## What you should do
Each line below needs to be restated word for word.

## Supplied data

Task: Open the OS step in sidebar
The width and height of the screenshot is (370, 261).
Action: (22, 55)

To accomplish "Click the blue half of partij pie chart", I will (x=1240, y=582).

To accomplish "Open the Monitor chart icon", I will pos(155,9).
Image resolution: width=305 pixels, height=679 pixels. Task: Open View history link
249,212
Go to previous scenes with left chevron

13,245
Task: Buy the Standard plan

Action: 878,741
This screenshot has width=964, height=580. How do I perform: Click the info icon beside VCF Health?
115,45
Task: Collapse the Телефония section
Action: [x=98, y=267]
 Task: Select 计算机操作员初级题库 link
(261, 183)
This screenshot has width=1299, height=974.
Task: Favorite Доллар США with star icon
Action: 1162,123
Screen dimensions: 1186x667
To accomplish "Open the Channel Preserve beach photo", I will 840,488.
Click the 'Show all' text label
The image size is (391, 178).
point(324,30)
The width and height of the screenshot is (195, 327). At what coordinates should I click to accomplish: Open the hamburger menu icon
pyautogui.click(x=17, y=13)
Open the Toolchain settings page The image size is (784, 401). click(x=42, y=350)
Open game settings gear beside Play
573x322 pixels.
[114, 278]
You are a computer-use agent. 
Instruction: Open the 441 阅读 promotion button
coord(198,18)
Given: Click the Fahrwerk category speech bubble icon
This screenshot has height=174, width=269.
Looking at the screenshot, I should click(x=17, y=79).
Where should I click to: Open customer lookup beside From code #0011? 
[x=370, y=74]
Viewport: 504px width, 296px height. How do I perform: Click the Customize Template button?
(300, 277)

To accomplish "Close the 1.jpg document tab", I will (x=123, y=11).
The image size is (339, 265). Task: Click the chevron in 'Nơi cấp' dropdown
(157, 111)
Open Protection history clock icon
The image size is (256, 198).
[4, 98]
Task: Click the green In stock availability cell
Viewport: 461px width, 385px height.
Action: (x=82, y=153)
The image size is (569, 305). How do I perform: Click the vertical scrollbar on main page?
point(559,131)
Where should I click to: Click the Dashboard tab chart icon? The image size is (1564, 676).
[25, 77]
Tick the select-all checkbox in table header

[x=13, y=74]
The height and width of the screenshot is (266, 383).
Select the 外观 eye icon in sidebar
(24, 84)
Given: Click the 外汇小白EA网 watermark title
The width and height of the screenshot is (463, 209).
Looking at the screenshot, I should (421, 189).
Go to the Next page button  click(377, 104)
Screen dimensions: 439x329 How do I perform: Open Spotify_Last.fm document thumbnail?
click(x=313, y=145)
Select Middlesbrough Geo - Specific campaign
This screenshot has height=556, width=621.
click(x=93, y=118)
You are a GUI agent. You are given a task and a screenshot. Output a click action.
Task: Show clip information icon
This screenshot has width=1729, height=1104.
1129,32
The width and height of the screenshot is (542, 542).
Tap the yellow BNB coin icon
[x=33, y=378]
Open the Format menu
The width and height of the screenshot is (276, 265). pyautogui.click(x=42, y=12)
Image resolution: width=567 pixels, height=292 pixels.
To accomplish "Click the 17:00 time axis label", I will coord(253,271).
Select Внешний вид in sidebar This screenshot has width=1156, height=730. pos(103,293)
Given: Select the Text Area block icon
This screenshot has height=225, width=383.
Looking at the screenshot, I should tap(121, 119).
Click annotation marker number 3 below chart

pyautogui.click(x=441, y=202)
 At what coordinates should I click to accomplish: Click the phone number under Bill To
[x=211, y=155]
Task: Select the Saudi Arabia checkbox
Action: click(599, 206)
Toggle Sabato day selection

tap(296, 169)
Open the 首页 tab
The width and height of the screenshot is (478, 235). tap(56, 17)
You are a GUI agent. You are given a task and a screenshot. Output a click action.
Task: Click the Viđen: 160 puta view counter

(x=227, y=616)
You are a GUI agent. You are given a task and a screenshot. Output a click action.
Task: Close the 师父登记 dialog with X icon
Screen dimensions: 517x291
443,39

## Your response
Task: Open the OS step in sidebar
The width and height of the screenshot is (370, 261).
Action: (22, 55)

To accomplish "Click the blue half of partij pie chart", I will (x=1240, y=582).

To accomplish "Open the Monitor chart icon", I will pos(155,9).
Image resolution: width=305 pixels, height=679 pixels. Task: Open View history link
249,212
Go to previous scenes with left chevron

13,245
Task: Buy the Standard plan

Action: 878,741
This screenshot has width=964, height=580. How do I perform: Click the info icon beside VCF Health?
115,45
Task: Collapse the Телефония section
Action: [x=98, y=267]
 Task: Select 计算机操作员初级题库 link
(261, 183)
This screenshot has width=1299, height=974.
Task: Favorite Доллар США with star icon
Action: 1162,123
Screen dimensions: 1186x667
To accomplish "Open the Channel Preserve beach photo", I will 840,488.
Click the 'Show all' text label
The image size is (391, 178).
point(324,30)
The width and height of the screenshot is (195, 327). At what coordinates should I click to accomplish: Open the hamburger menu icon
pyautogui.click(x=17, y=13)
Open the Toolchain settings page The image size is (784, 401). click(x=42, y=350)
Open game settings gear beside Play
573x322 pixels.
[114, 278]
You are a computer-use agent. 
Instruction: Open the 441 阅读 promotion button
coord(198,18)
Given: Click the Fahrwerk category speech bubble icon
This screenshot has height=174, width=269.
Looking at the screenshot, I should click(x=17, y=79).
Where should I click to: Open customer lookup beside From code #0011? 
[x=370, y=74]
Viewport: 504px width, 296px height. How do I perform: Click the Customize Template button?
(300, 277)

To accomplish "Close the 1.jpg document tab", I will (x=123, y=11).
The image size is (339, 265). Task: Click the chevron in 'Nơi cấp' dropdown
(157, 111)
Open Protection history clock icon
The image size is (256, 198).
[4, 98]
Task: Click the green In stock availability cell
Viewport: 461px width, 385px height.
Action: (x=82, y=153)
The image size is (569, 305). How do I perform: Click the vertical scrollbar on main page?
point(559,131)
Where should I click to: Click the Dashboard tab chart icon? The image size is (1564, 676).
[25, 77]
Tick the select-all checkbox in table header

[x=13, y=74]
The height and width of the screenshot is (266, 383).
Select the 外观 eye icon in sidebar
(24, 84)
Given: Click the 外汇小白EA网 watermark title
The width and height of the screenshot is (463, 209).
Looking at the screenshot, I should (421, 189).
Go to the Next page button  click(377, 104)
Screen dimensions: 439x329 How do I perform: Open Spotify_Last.fm document thumbnail?
click(x=313, y=145)
Select Middlesbrough Geo - Specific campaign
This screenshot has height=556, width=621.
click(x=93, y=118)
You are a GUI agent. You are given a task and a screenshot. Output a click action.
Task: Show clip information icon
This screenshot has width=1729, height=1104.
1129,32
The width and height of the screenshot is (542, 542).
Tap the yellow BNB coin icon
[x=33, y=378]
Open the Format menu
The width and height of the screenshot is (276, 265). pyautogui.click(x=42, y=12)
Image resolution: width=567 pixels, height=292 pixels.
To accomplish "Click the 17:00 time axis label", I will coord(253,271).
Select Внешний вид in sidebar This screenshot has width=1156, height=730. pos(103,293)
Given: Select the Text Area block icon
This screenshot has height=225, width=383.
Looking at the screenshot, I should tap(121, 119).
Click annotation marker number 3 below chart

pyautogui.click(x=441, y=202)
 At what coordinates should I click to accomplish: Click the phone number under Bill To
[x=211, y=155]
Task: Select the Saudi Arabia checkbox
Action: click(599, 206)
Toggle Sabato day selection

tap(296, 169)
Open the 首页 tab
The width and height of the screenshot is (478, 235). tap(56, 17)
You are a GUI agent. You are given a task and a screenshot. Output a click action.
Task: Click the Viđen: 160 puta view counter

(x=227, y=616)
You are a GUI agent. You are given a task and a screenshot. Output a click action.
Task: Close the 师父登记 dialog with X icon
Screen dimensions: 517x291
443,39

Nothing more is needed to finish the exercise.